Потом я читал газеты, выходившие в Пампа-Уньон (об их существовании я узнал от Альфонсо Кальдерона), и говорил со стариками, некогда там жившими. Они по-разному рассказывали «историю любви трубача Литр-банда и пианистки синематографа». Многие были в то время еще детьми и помнили ее только по редким рассказам старших. Зато их воспоминания о проведенных в Пампа-Уньон годах стали для меня неоценимым подспорьем в восстановлении достоверного облика этого селения, которое просуществовало 40 лет (есть в этом числе нечто библейское) и исчезло так же, как появилось: за одну ночь. Огромную роль сыграла и книга «Пампа-Уньон: между мифом и реальностью», написанная профессорами Хуаном Панадесом Варгасом и Антонио Обилиновичем Аррате и опубликованная университетом Антофагасты.
Одним ноябрьским вечером 1997 года мне позвонил мой друг, писатель Алехандро Перес Миранда, и сказал, что нашел старика («архилюбопытный персонаж», — выразился он в своей церемонной манере), который когда-то жил в Пампа-Уньон.

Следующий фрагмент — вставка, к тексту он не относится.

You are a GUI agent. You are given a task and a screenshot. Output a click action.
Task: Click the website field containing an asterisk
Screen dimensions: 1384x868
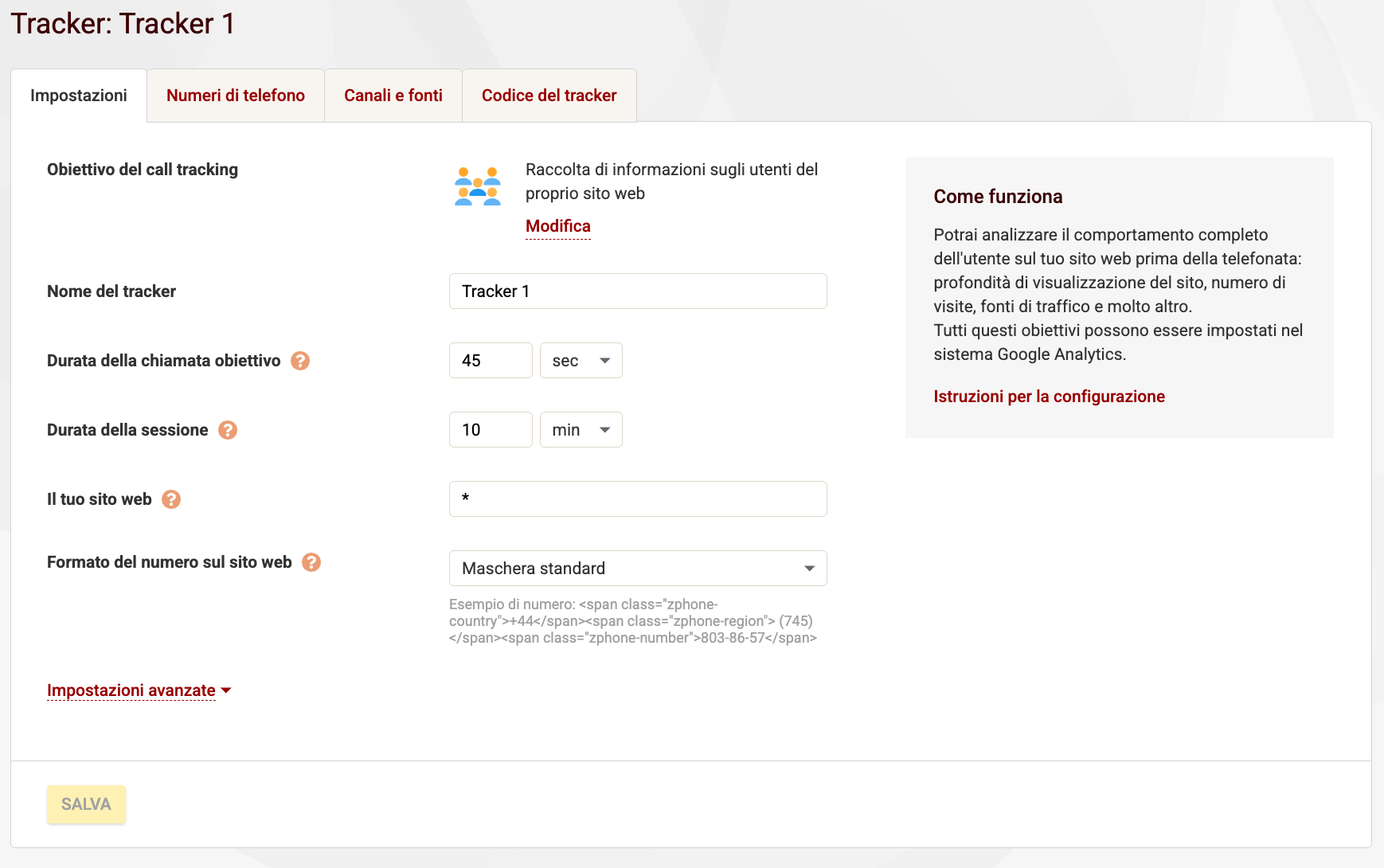pos(637,499)
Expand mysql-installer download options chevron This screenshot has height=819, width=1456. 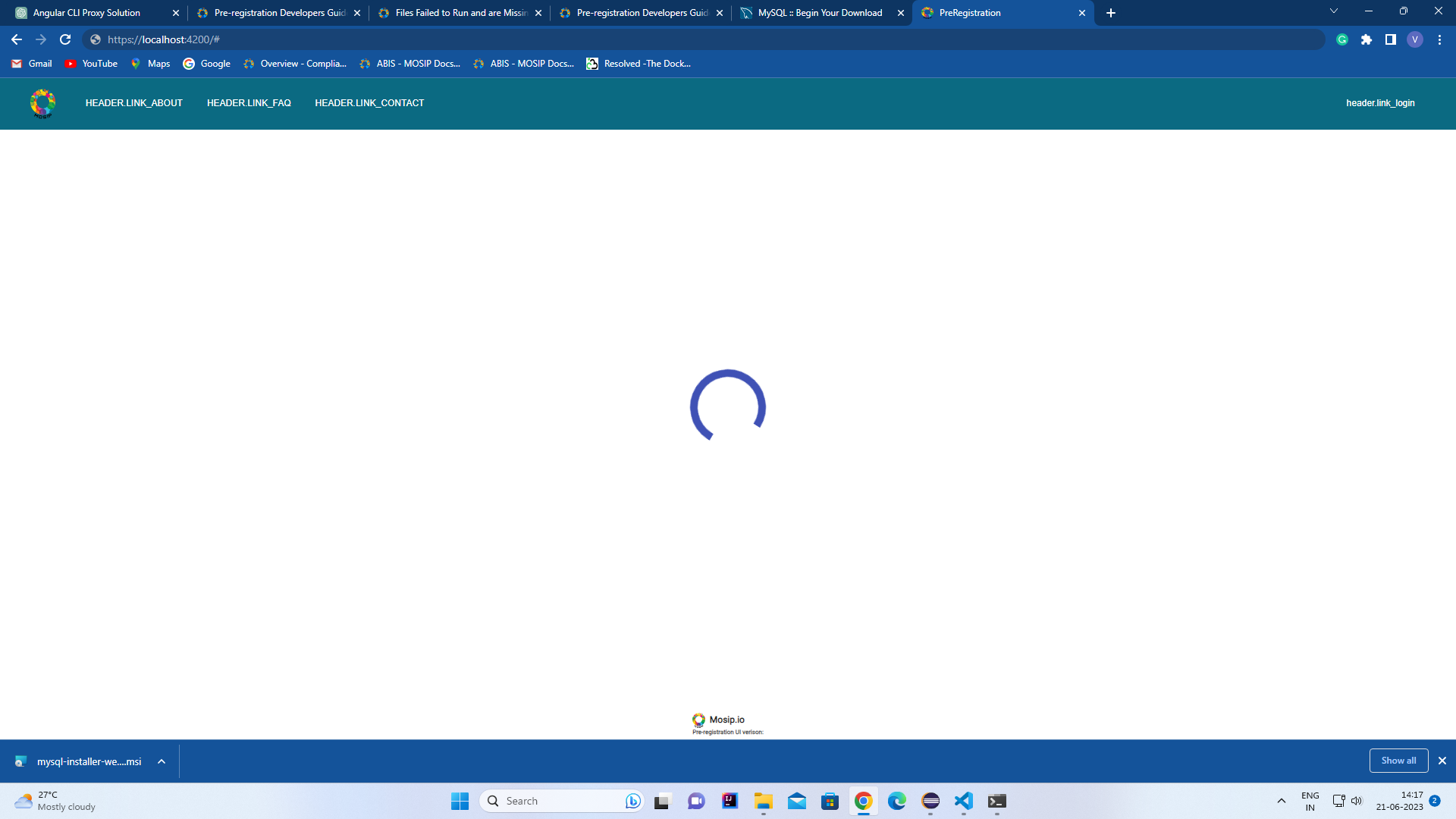[x=162, y=761]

Старику, по словам Алехандро, было под девяносто, если не больше, но он находился в абсолютно ясном уме.
Вначале я не проявил особого интереса. История уже почти сложилась, и я не знал, послужит ли на пользу еще одно интервью. В конце концов, я решился. Мне нужно было уточнить кое-какие сведения о борделях, а я подсчитал, что старику в ту пору было 21 или 22 года, и это позволяло предположить, что он захаживал в «малопристойные дома». Я и не подозревал, какой невероятный сюрприз меня ожидает, когда два дня спустя навестил старика у него дома.